__Problem to work on__. Give back every entry, exactly as written.

· · · · ·

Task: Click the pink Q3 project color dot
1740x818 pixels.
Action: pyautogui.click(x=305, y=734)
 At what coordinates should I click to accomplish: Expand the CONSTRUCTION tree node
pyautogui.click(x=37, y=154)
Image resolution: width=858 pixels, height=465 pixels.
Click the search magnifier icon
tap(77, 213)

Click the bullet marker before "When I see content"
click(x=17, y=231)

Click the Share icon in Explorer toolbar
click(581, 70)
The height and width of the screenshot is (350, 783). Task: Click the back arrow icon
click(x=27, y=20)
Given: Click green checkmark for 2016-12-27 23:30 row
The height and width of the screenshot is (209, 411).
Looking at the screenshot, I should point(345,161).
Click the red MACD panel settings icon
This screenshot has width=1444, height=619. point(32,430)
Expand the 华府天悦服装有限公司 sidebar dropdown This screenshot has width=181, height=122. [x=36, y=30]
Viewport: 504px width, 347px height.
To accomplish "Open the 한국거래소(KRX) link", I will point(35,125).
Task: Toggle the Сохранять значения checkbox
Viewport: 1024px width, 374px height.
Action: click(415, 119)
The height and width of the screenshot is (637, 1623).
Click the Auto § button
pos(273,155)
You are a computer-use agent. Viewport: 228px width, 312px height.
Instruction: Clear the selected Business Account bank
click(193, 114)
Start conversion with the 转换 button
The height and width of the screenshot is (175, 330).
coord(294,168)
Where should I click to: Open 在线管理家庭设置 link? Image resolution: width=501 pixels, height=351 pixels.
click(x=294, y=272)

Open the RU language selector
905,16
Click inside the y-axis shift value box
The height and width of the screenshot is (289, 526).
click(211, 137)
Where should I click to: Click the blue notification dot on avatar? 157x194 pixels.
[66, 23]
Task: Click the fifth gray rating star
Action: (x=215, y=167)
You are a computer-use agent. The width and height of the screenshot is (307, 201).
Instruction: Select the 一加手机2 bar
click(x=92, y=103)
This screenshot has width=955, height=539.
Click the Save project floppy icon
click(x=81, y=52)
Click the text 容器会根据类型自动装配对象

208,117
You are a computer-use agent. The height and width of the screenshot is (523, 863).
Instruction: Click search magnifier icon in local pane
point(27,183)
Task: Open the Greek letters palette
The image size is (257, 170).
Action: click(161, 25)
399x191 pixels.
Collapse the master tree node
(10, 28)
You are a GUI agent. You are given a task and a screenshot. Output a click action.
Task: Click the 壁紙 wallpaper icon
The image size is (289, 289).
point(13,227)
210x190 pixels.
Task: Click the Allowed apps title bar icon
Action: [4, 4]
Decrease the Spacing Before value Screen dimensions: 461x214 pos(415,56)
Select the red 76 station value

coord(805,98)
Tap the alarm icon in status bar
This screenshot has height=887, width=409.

· · · · ·

__Solution to this exercise__.
Task: Click the pink Q3 project color dot
1740x818 pixels.
Action: pyautogui.click(x=305, y=734)
 At what coordinates should I click to accomplish: Expand the CONSTRUCTION tree node
pyautogui.click(x=37, y=154)
Image resolution: width=858 pixels, height=465 pixels.
Click the search magnifier icon
tap(77, 213)

Click the bullet marker before "When I see content"
click(x=17, y=231)

Click the Share icon in Explorer toolbar
click(581, 70)
The height and width of the screenshot is (350, 783). Task: Click the back arrow icon
click(x=27, y=20)
Given: Click green checkmark for 2016-12-27 23:30 row
The height and width of the screenshot is (209, 411).
Looking at the screenshot, I should point(345,161).
Click the red MACD panel settings icon
This screenshot has width=1444, height=619. point(32,430)
Expand the 华府天悦服装有限公司 sidebar dropdown This screenshot has width=181, height=122. [x=36, y=30]
Viewport: 504px width, 347px height.
To accomplish "Open the 한국거래소(KRX) link", I will point(35,125).
Task: Toggle the Сохранять значения checkbox
Viewport: 1024px width, 374px height.
Action: click(415, 119)
The height and width of the screenshot is (637, 1623).
Click the Auto § button
pos(273,155)
You are a computer-use agent. Viewport: 228px width, 312px height.
Instruction: Clear the selected Business Account bank
click(193, 114)
Start conversion with the 转换 button
The height and width of the screenshot is (175, 330).
coord(294,168)
Where should I click to: Open 在线管理家庭设置 link? Image resolution: width=501 pixels, height=351 pixels.
click(x=294, y=272)

Open the RU language selector
905,16
Click inside the y-axis shift value box
The height and width of the screenshot is (289, 526).
click(211, 137)
Where should I click to: Click the blue notification dot on avatar? 157x194 pixels.
[66, 23]
Task: Click the fifth gray rating star
Action: (x=215, y=167)
You are a computer-use agent. The width and height of the screenshot is (307, 201).
Instruction: Select the 一加手机2 bar
click(x=92, y=103)
This screenshot has width=955, height=539.
Click the Save project floppy icon
click(x=81, y=52)
Click the text 容器会根据类型自动装配对象

208,117
You are a computer-use agent. The height and width of the screenshot is (523, 863).
Instruction: Click search magnifier icon in local pane
point(27,183)
Task: Open the Greek letters palette
The image size is (257, 170).
Action: click(161, 25)
399x191 pixels.
Collapse the master tree node
(10, 28)
You are a GUI agent. You are given a task and a screenshot. Output a click action.
Task: Click the 壁紙 wallpaper icon
The image size is (289, 289).
point(13,227)
210x190 pixels.
Task: Click the Allowed apps title bar icon
Action: [4, 4]
Decrease the Spacing Before value Screen dimensions: 461x214 pos(415,56)
Select the red 76 station value

coord(805,98)
Tap the alarm icon in status bar
This screenshot has height=887, width=409.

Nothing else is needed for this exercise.